In terms of pharmacodynamics, doses of at least 0.3 mg CC-220 per day were associated with marked decreases in circulating plasmacytoid dendritic cells and B-cell subsets, which began as early as day 29, Dr. Werth said. Cereblon is part of the cullin-ring finger ligase-4 complex, she explained. Previous work has shown that CC-220 binds with high affinity to cereblon, inducing ubiquitination and increased breakdown of the transcription factors IKZF1 and IKZF3. The end result is an altered immune response.
This study includes an optional 2-year extension phase at the three highest doses of CC-220. Celgene also plans a phase IIb proof-of-concept study in a “broader SLE population,” Dr. Werth said.
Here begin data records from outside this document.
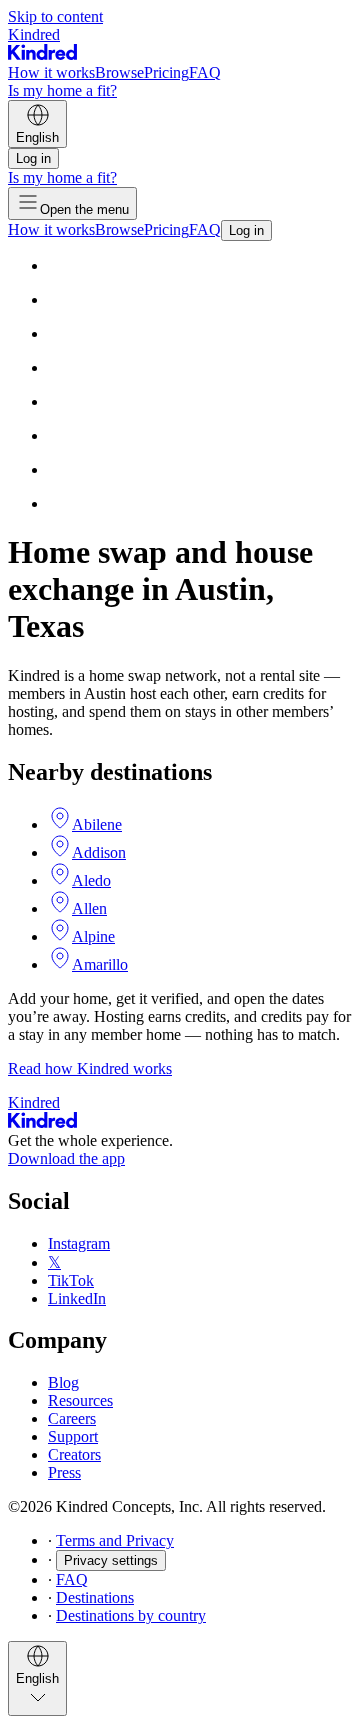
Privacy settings (111, 1560)
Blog (63, 1382)
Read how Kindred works (90, 1068)
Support (73, 1436)
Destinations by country (131, 1615)
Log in (33, 158)
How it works (51, 72)
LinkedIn (77, 1298)
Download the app (66, 1158)
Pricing (166, 72)
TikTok (71, 1280)
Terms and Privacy (115, 1540)
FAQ (205, 72)
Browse (119, 72)
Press (64, 1472)
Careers (72, 1418)
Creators (74, 1454)
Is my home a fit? (62, 90)
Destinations (95, 1597)
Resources (80, 1400)
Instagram (79, 1243)
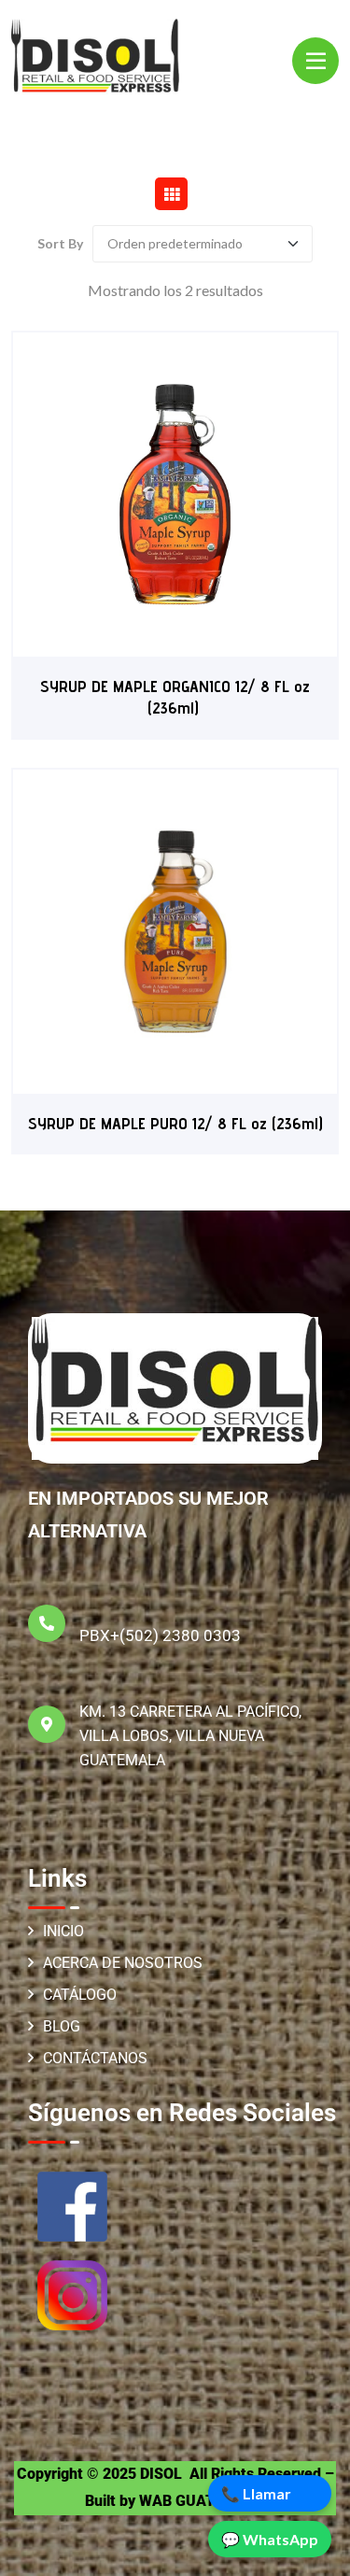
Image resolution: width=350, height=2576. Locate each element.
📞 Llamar (256, 2493)
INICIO (63, 1931)
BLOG (61, 2026)
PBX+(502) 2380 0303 (160, 1635)
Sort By (60, 243)
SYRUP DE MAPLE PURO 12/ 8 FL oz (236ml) (175, 1123)
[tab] (171, 193)
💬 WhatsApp (269, 2539)
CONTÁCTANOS (95, 2058)
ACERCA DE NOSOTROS (123, 1963)
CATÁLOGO (80, 1994)
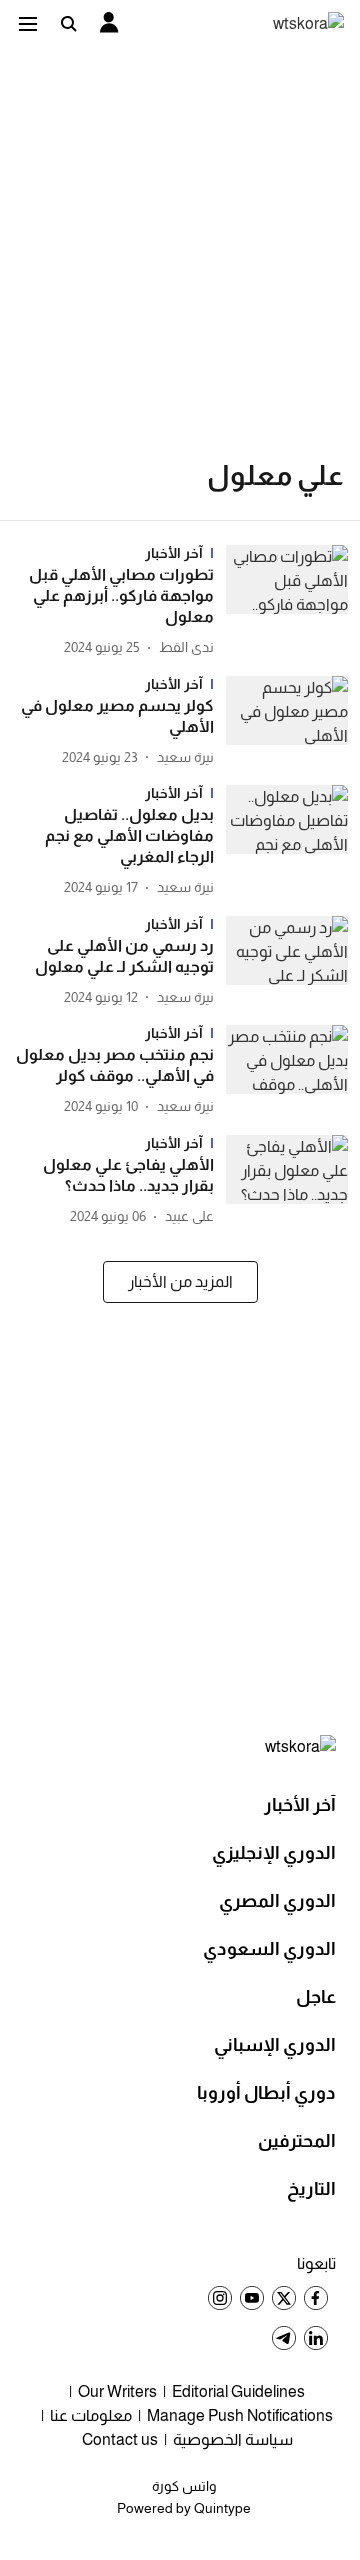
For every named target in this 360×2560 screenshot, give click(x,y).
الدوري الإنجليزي (274, 1853)
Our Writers (117, 2391)
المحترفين (297, 2141)
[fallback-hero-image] (281, 602)
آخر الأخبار (300, 1805)
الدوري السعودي (269, 1949)
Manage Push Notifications (240, 2415)
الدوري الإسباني (275, 2045)
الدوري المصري (277, 1901)
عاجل (316, 1997)
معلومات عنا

Celgene funded the study. Dr. Werth disclosed grant or research support from Celgene, Janssen, Biogen, Roche, and Corbus Pharmaceuticals, and consulting or advisory fees from Celgene, Janssen, Genentech, and several other pharmaceutical companies.
AT SID 2017
Key clinical point:
Major finding: Among patients whose baseline CLASI score was at least 10, mean decreases ranged between 0 (placebo), and 26 points (0.3 mg daily).
Data source: A 12-week, phase II, placebo-controlled dose-escalation study of 42 patients with systemic lupus erythematosus.
Disclosures: Celgene funded the study. Dr. Werth disclosed grant or research support from Celgene, Janssen, Biogen, Roche, and Corbus Pharmaceuticals, and consulting or advisory fees from Celgene, Janssen, Genentech, and several other pharmaceutical companies.